What is needed >>
All of the data that follows needs to be printed again, exactly as it reads.
———
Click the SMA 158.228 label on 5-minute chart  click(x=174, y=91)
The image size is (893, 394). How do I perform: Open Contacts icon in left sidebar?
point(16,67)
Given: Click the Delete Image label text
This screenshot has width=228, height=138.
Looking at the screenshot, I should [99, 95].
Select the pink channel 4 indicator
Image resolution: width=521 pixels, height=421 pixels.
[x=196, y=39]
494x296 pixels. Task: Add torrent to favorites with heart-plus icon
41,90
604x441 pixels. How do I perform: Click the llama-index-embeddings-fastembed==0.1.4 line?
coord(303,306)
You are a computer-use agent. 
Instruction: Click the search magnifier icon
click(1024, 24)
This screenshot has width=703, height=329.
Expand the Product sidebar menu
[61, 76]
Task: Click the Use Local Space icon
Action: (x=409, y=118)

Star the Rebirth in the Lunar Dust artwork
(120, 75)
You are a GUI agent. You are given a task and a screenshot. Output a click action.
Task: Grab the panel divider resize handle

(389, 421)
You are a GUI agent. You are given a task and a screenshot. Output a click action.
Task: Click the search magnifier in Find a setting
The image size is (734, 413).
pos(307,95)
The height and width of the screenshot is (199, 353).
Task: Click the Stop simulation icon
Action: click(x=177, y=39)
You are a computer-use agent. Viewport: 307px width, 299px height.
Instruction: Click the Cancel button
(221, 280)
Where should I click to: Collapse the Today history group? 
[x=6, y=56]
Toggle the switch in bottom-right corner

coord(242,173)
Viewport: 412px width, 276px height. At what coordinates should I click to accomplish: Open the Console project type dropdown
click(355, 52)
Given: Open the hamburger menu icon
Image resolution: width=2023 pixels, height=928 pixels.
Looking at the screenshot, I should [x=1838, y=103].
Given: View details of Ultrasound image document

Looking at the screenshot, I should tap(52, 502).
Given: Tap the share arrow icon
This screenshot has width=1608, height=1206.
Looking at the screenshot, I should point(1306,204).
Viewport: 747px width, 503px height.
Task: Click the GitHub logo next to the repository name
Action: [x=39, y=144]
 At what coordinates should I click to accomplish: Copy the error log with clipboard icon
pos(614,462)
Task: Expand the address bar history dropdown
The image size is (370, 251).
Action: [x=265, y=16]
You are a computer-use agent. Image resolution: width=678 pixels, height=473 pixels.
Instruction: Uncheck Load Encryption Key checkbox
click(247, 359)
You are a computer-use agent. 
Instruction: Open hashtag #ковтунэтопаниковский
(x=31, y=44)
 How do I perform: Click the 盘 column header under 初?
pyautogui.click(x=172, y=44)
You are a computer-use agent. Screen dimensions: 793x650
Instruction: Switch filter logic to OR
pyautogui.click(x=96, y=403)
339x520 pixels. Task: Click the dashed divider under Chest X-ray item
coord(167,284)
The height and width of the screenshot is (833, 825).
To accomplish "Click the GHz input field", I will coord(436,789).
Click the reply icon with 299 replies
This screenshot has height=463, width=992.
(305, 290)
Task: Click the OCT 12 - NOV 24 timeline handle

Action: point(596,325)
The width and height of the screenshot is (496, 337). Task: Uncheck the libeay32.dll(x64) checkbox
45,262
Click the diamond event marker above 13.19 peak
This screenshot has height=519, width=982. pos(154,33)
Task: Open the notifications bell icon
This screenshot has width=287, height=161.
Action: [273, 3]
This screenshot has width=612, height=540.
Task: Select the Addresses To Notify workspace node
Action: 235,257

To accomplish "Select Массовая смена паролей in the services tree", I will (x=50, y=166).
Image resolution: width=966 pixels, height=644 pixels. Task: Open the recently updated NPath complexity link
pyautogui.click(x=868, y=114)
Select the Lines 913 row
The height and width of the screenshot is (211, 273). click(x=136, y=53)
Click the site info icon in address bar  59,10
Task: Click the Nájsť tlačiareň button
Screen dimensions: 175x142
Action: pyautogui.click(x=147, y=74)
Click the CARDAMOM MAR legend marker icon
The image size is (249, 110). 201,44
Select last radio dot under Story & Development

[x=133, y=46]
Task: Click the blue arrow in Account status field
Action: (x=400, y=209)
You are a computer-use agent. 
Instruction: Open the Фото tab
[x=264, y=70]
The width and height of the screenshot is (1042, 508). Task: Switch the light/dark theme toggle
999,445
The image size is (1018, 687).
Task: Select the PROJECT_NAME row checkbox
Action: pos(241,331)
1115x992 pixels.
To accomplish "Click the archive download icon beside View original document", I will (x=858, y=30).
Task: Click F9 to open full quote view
———
Response >>
Click the SMA 158.228 label on 5-minute chart  click(x=174, y=91)
The image size is (893, 394). How do I perform: Open Contacts icon in left sidebar?
point(16,67)
Given: Click the Delete Image label text
This screenshot has width=228, height=138.
Looking at the screenshot, I should [99, 95].
Select the pink channel 4 indicator
Image resolution: width=521 pixels, height=421 pixels.
[x=196, y=39]
494x296 pixels. Task: Add torrent to favorites with heart-plus icon
41,90
604x441 pixels. How do I perform: Click the llama-index-embeddings-fastembed==0.1.4 line?
coord(303,306)
You are a computer-use agent. 
Instruction: Click the search magnifier icon
click(1024, 24)
This screenshot has width=703, height=329.
Expand the Product sidebar menu
[61, 76]
Task: Click the Use Local Space icon
Action: (x=409, y=118)

Star the Rebirth in the Lunar Dust artwork
(120, 75)
You are a GUI agent. You are given a task and a screenshot. Output a click action.
Task: Grab the panel divider resize handle

(389, 421)
You are a GUI agent. You are given a task and a screenshot. Output a click action.
Task: Click the search magnifier in Find a setting
The image size is (734, 413).
pos(307,95)
The height and width of the screenshot is (199, 353).
Task: Click the Stop simulation icon
Action: click(x=177, y=39)
You are a computer-use agent. Viewport: 307px width, 299px height.
Instruction: Click the Cancel button
(221, 280)
Where should I click to: Collapse the Today history group? 
[x=6, y=56]
Toggle the switch in bottom-right corner

coord(242,173)
Viewport: 412px width, 276px height. At what coordinates should I click to accomplish: Open the Console project type dropdown
click(355, 52)
Given: Open the hamburger menu icon
Image resolution: width=2023 pixels, height=928 pixels.
Looking at the screenshot, I should [x=1838, y=103].
Given: View details of Ultrasound image document

Looking at the screenshot, I should tap(52, 502).
Given: Tap the share arrow icon
This screenshot has width=1608, height=1206.
Looking at the screenshot, I should point(1306,204).
Viewport: 747px width, 503px height.
Task: Click the GitHub logo next to the repository name
Action: [x=39, y=144]
 At what coordinates should I click to accomplish: Copy the error log with clipboard icon
pos(614,462)
Task: Expand the address bar history dropdown
The image size is (370, 251).
Action: [x=265, y=16]
You are a computer-use agent. Image resolution: width=678 pixels, height=473 pixels.
Instruction: Uncheck Load Encryption Key checkbox
click(247, 359)
You are a computer-use agent. 
Instruction: Open hashtag #ковтунэтопаниковский
(x=31, y=44)
 How do I perform: Click the 盘 column header under 初?
pyautogui.click(x=172, y=44)
You are a computer-use agent. Screen dimensions: 793x650
Instruction: Switch filter logic to OR
pyautogui.click(x=96, y=403)
339x520 pixels. Task: Click the dashed divider under Chest X-ray item
coord(167,284)
The height and width of the screenshot is (833, 825).
To accomplish "Click the GHz input field", I will coord(436,789).
Click the reply icon with 299 replies
This screenshot has height=463, width=992.
(305, 290)
Task: Click the OCT 12 - NOV 24 timeline handle

Action: point(596,325)
The width and height of the screenshot is (496, 337). Task: Uncheck the libeay32.dll(x64) checkbox
45,262
Click the diamond event marker above 13.19 peak
This screenshot has height=519, width=982. pos(154,33)
Task: Open the notifications bell icon
This screenshot has width=287, height=161.
Action: [273, 3]
This screenshot has width=612, height=540.
Task: Select the Addresses To Notify workspace node
Action: 235,257

To accomplish "Select Массовая смена паролей in the services tree", I will (x=50, y=166).
Image resolution: width=966 pixels, height=644 pixels. Task: Open the recently updated NPath complexity link
pyautogui.click(x=868, y=114)
Select the Lines 913 row
The height and width of the screenshot is (211, 273). click(x=136, y=53)
Click the site info icon in address bar  59,10
Task: Click the Nájsť tlačiareň button
Screen dimensions: 175x142
Action: pyautogui.click(x=147, y=74)
Click the CARDAMOM MAR legend marker icon
The image size is (249, 110). 201,44
Select last radio dot under Story & Development

[x=133, y=46]
Task: Click the blue arrow in Account status field
Action: (x=400, y=209)
You are a computer-use agent. 
Instruction: Open the Фото tab
[x=264, y=70]
The width and height of the screenshot is (1042, 508). Task: Switch the light/dark theme toggle
999,445
The image size is (1018, 687).
Task: Select the PROJECT_NAME row checkbox
Action: pos(241,331)
1115x992 pixels.
To accomplish "Click the archive download icon beside View original document", I will (x=858, y=30).
Task: Click F9 to open full quote view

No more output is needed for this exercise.